This is going to be a different kind of thread. Not about our dreams, but about something I found in the waking world.
Has anyone heard of Janusz Zielinski?
He was a Polish-American filmmaker who made surrealist/experimental films in the 1970s and early 80s. Most of his work is pretty obscure - you can find a few things on VHS if you dig, but he never had mainstream success.
I tracked down three of his films after someone mentioned him in an old dream forum thread from 2001. I've now watched all of them multiple times.
The city is in his films.
"The Sleeper's Map" (1973)
A 45-minute experimental film, mostly black and white with occasional color sequences. The narrative (such as it is) follows a woman who falls asleep and explores a dream city.
The city in the film is our city. White buildings on a mountainside. The spiral fountain. The library-cathedral. There's even a brief shot of what looks like the statue - a figure emerging from a shell.
"Passages" (1977)
Darker, more abstract. Much of it takes place in underground corridors - tunnels that shift and change. The architecture is impossible, Escher-like. A man is searching for something, or fleeing from something.
Near the end, he emerges from the tunnels into... the central plaza. You only see it for a few seconds, but it's unmistakable.
"The Amber Hours" (1981)
His most "normal" film - almost has a plot. A woman receives a package containing a strange amber sphere. When she looks into it, she sees another world. She becomes obsessed with entering that world.
The world in the amber is, again, our city. But shown in more detail than the other films.
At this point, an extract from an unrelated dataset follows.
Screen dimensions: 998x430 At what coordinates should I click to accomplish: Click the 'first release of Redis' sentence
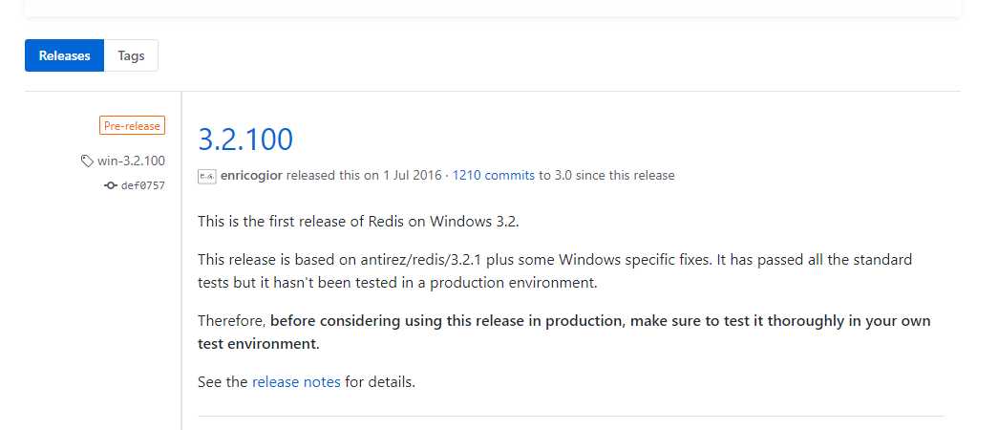(x=358, y=222)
Extended sequences of the market district, the coastal areas, the smaller plaza up the mountain that dreamweaver mentioned.
What This Means
Zielinski was dreaming of the city in the 1970s. At least.
This predates all of us. This predates the internet. This is independent confirmation that the city has been accessible to dreamers for decades, maybe longer.
I'm trying to find out more about Zielinski himself. He died in 1998, but he has surviving family. If anyone has connections to the experimental film community, please reach out.